D’abord il avait toute la nuit devant lui. Puis, c’était, le lendemain, jour de décadi, et la guillotine se reposait.

Enfin, il faudrait toujours, avant d’exécuter Aurore, en revenir aux formalités nécessitées par la singulière déclaration de Polyte et vérifier si elle était réellement enceinte.

Tout cela devait faire gagner au moins trois jours, et Bibi se disait :

– Rien n’est encore perdu, puisque je suis libre.

Dix heures sonnaient quand il arriva à l’hôtel de Champagne.

On l’avait déjà vu venir demander le capitaine Dagobert, et l’officieux ne fit aucune difficulté pour l’introduire dans la chambre où le pauvre capitaine était couché.

La folie momentanée dont il était atteint était ce qu’on appelle une folie douce.

Il souriait, divaguait, ne résistait ni à sa garde-malade, ni au jeune médecin militaire qui n’avait plus quitté son chevet, et semblait avoir perdu la mémoire du passé.

Il regarda Bibi et ne le reconnut pas.

– Bonjour, général, dit-il.

Le médecin se prit à sourire :

– Il voit des généraux partout, dit-il.

– Citoyen, dit Bibi, je voudrais vous parler en particulier.

– Venez, dit le médecin, en poussant la porte de la deuxième pièce du logement de Dagobert.

Quand ils furent seuls, Bibi reprit :

– L’autre jour, en vous quittant, j’étais si ému, si bouleversé, que je ne vous ai rien dit ; mais il faut que vous sachiez tout.

– Parlez, dit le jeune homme étonné.

– Le capitaine Dagobert, au moment où cette folie étrange s’est emparée de lui, allait être présenté à là Convention, qui devait le féliciter publiquement sur sa belle conduite.

– Je sais cela, citoyen. Mais ce qui est différé n’est pas perdu ; ce n’est que partie remise. Le ministre Carnot a fait prendre de ses nouvelles et j’ai répondu de la guérison du capitaine.

– Oui, vous savez cela, dit Bibi ; mais ce que vous ne savez pas, c’est que le capitaine devait demander à la Convention la grâce de sa fiancée.

Le docteur tressaillit.

– Sa fiancée est condamnée à mort et elle sera guillotinée sous trois jours. Pouvez-vous le guérir d’ici-là ?

– Hélas ! non.

Et Bibi comprit, au geste de désespoir du jeune chirurgien militaire, qu’il parlait avec une conviction absolue.

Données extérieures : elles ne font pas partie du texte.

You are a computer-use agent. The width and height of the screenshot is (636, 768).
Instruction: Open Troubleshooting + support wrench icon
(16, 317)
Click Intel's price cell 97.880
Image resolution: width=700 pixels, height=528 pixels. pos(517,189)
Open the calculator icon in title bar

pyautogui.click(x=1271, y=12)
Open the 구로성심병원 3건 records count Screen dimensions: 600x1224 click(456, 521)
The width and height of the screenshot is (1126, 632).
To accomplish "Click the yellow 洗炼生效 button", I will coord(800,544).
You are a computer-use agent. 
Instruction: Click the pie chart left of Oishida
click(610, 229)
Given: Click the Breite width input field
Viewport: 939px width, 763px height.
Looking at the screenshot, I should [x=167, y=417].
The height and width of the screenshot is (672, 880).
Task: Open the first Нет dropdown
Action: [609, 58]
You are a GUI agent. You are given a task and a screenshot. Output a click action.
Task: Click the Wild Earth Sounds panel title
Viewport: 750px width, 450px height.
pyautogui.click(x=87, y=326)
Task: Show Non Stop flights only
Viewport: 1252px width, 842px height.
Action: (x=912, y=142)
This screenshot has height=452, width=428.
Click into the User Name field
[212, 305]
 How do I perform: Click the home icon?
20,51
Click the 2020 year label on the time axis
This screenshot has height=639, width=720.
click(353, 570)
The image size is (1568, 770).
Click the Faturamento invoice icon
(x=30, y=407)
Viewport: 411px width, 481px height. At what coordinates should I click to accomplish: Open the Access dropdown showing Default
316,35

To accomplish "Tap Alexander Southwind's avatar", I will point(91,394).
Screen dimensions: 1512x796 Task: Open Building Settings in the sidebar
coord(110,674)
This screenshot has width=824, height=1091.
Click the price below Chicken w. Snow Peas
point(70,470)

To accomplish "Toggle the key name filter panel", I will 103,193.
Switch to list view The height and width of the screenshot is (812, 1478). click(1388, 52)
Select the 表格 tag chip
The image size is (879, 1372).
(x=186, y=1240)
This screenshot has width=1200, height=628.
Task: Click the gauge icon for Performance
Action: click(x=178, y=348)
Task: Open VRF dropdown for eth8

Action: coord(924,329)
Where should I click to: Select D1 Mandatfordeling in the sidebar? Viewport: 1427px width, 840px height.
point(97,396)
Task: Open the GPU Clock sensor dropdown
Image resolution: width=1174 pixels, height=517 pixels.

Cependant, après un moment de silence, le jeune homme releva la tête.

– Il y a de par le monde, dit-il, un homme plus habile que moi, et dont j’ai été le disciple.

– Et… cet homme ?

– Cet homme est un Allemand… le docteur Kastner. Mais où le trouver ? Il est tantôt ici… tantôt là… Aujourd’hui en France… demain en Allemagne…

– Et si on le trouvait, pensez-vous qu’il guérirait instantanément le capitaine ?

– Peut-être… au risque de le tuer…

– Ah !

– Écoutez, poursuivit le jeune homme, il y a deux ans, le docteur Kastner était à la tête d’un hôpital à Coblentz. Un soldat était devenu fou subitement. Le docteur le soumit à un traitement électrique, et le guérit. Ce fut l’affaire d’une heure.

Seulement, quand le soldat, fut revenu à la raison, le docteur, que j’avais assisté en qualité d’élève, me dit :

– J’aurais pu le tuer !

– Eh bien ! monsieur, dit Bibi, il faut essayer le système du docteur, dussiez-vous tuer Dagobert, car il se tuera certainement le jour où, revenu à la raison, il apprendra la mort, de sa fiancée.

Comme Bibi parlait ainsi, on frappa à la porte.

Le médecin courut ouvrir, et Bibi recula stupéfait en voyant apparaître Polyte la tête enveloppée de bandelettes sanglantes.